Same Store Sales: This Retail Metric Is Less Reliable Than You Think

Same-store sales are a favorite technique for sizing up retail and restaurant stock, but there are problems with overrelying on it.

Jeremy Bowman
Jeremy Bowman
Aug 17, 2015 at 6:00PM
Consumer Goods

Same-store sales may be the most tracked figure of retail and restaurant stocks, but there are reasons to be wary of the metric.

Perhaps more than any other statistic, the financial media relies on same-store sales to explain large stock movements following earnings releases, and the metric is held up as one of the most important, if not the most important figure for assessing retail stock.

While same-store sales provides useful snapshot of a company's short-term performance and an indication of where it's headed, it's a mistake to rely too heavily on comparable sales, especially when looked at outside of context. Here are a number of reasons why:

1. Inconsistency
For most companies, same-store sales are incredibly inconsistent, rising one quarter then falling the next before improving once again. In many cases, these fluctuations are simply noise and distract from the underlying performance of the company. Let's take a look at Chipotle Mexican Grill (NYSE:CMG) as an example. The table below shows Chipotle's comps for the last 11 quarters.

 Quarter  Same Store Sales
Q4 2012   3.8%
Q1 2013  1%
Q2 2013  5.5%
Q3 2013  6.2%
Q4 2013  9.3% 
Q1 2014  13.4%
Q2 2014  17.3%
Q3 2014  19.8%
Q4 2014  16.1%
Q1 2015  10.4%
Q2 2015  4.3%

Source: Chipotle earnings reports

As you can see from the table, there's been an ebb and flow to comparable sales as they fell through 2012 and hit bottom at 1% in Q1 2013 before rising all the way to 19.8% in Q3 2014 and then falling again. That's a huge range. What accounts for the monster gains between Q1 2013 and Q3 2014? Not much, really.

Yes, Chipotle raised prices in 2014, but most of the increase in organic sales was due to higher traffic. There were no changes in management or strategy during that period that caused the growth; it just seems to be the nature of the business. CFO Jack Hartung noted that comps at the burrito chain tend to travel in three-year cycle, as 2011 was a boom year as well. The question for investors, then, is how to evaluate such a stock based on comparable sales.

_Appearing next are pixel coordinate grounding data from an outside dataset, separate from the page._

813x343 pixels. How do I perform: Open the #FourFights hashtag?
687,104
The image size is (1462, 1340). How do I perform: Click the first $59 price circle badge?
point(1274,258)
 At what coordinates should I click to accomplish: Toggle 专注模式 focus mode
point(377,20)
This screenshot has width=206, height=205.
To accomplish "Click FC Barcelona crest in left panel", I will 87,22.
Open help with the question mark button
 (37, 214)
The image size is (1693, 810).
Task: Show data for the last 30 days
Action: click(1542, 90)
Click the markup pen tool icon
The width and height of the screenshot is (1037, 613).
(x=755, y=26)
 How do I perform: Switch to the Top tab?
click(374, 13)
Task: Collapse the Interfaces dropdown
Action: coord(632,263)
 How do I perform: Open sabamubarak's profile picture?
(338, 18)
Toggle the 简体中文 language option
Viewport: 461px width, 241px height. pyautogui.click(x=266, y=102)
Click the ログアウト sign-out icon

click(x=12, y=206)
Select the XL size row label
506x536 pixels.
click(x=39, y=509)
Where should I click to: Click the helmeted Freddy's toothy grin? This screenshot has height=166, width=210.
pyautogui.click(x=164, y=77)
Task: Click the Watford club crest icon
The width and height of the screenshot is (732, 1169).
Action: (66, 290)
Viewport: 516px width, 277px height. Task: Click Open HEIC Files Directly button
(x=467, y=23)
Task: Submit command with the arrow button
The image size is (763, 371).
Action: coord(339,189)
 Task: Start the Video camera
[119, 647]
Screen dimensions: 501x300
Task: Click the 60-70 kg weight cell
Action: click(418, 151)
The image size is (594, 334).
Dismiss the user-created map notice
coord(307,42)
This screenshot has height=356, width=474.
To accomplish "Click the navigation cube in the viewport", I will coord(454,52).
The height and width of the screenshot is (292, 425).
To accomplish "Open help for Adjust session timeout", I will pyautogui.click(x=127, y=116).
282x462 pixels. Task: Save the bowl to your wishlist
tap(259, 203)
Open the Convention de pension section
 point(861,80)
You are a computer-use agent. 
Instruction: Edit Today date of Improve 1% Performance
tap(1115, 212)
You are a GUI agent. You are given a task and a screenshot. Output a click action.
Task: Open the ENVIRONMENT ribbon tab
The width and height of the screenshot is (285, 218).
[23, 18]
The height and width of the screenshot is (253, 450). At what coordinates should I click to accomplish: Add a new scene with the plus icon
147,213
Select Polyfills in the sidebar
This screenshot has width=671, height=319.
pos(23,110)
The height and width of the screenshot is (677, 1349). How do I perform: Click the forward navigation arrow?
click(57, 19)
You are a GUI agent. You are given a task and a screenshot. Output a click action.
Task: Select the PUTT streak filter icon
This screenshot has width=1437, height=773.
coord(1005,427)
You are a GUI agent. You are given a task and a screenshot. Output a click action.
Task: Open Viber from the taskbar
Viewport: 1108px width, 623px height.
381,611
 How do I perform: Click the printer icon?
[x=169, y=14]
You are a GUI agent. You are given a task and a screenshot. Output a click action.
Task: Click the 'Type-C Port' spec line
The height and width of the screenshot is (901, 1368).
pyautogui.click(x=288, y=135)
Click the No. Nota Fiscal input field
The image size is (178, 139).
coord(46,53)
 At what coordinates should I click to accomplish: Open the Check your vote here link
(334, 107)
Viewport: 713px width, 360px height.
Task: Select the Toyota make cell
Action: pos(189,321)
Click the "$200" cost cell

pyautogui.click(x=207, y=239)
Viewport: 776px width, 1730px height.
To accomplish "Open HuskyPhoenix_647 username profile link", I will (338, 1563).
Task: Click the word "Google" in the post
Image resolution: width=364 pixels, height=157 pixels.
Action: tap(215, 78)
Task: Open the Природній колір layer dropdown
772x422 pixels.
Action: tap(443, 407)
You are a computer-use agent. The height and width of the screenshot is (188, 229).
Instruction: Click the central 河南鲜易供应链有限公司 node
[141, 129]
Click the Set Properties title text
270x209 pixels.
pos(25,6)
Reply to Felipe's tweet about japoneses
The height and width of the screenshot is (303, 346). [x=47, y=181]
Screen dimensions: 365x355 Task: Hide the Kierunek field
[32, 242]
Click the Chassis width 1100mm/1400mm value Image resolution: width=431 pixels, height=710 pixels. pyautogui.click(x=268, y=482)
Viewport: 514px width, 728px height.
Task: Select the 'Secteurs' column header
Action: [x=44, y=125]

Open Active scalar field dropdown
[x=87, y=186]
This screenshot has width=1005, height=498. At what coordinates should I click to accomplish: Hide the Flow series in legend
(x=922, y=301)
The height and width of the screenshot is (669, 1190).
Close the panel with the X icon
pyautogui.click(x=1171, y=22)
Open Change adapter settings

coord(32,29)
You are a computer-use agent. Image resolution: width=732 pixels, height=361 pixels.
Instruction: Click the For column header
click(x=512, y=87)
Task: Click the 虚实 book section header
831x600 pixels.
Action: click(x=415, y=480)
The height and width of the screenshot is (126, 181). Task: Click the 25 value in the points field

Chipotle was essentially the same company in Q1 2013 as Q3 2014 and now. In the fall of 2012 the stock fell below $250 on concerns about declining comps, but since then the stock has tripled. Of course, there was no way to know comparable sales would bounce back so strongly, but the fundamentals of the business, profit margins, demand, and new store openings remained solid, indicating the underlying business was just as strong.

The biggest problem with using comparable is that it's highly likely that they'll be much different a year from now.

2. Manipulation
Same-store sales are also problematic because they are easy for businesses to manipulate. Some companies include online sales in comparable sales, which can artificially boost comps. Lululelmon athletica (NASDAQ:LULU) provide figures on total comparable sales, which includes e-commerce, and comparable store sales, which does not.

The discrepancy may be helpful or just confusing. Other times, same-store sales can jump due to markdowns or price increases, which may not help the underlying businesses. Selling discounted merchandise will lower profit margins, while an unwarranted price increase could cost customer loyalty over the long term even if it provides an immediate bump in sales. Focusing on comparable traffic instead of sales, which strips out pricing changes, can give a more accurate picture of performance.

3. Randomness
As the fluctuations in Chipotle's comparable sales indicate, there are a number of factors that are out of the company's control that may cause the figure to move up or down. Weather, for instance, which is often cited during weak quarters, will keep shoppers home; the economy is another factor, as are competitors' short-term promotions or positive press. All of the above will have an effect on quarterly comps, but are not important factors in a company's long-term performance.

4. Relativity
Finally, comparable sales cannot be looked it in a bubble. In their second quarters, Macy's (NYSE:M) reported a same-store sales decline of 2.1% while J.C. Penney's (NYSE:JCP) rose 4.1%. Using that statistic alone, one would conclude that Penney's is the stronger business, but that is far from the case. J.C Penney's is in the midst of turnaround after disastrous mismanagement, and is still putting up losses in the hundreds of millions of dollars each quarter. Macy's, meanwhile, is one of the best-performing department-store chains, and its stock has jumped several times since the recession.

Similarly, comparable sales need to be measured relative to the year before, as high growth one year can lead to slow growth the next. Looking at two-year comps instead of one-year can be a helpful remedy to this.

While same-store sales will remain important, it's important for investors to consider other factors when evaluating restaurant and retail stocks, such as profit margin, expansion opportunities, average unit sales, average sales per square foot and others. Comparable sales is just one of many clues to use to find the next multi-bagger stock.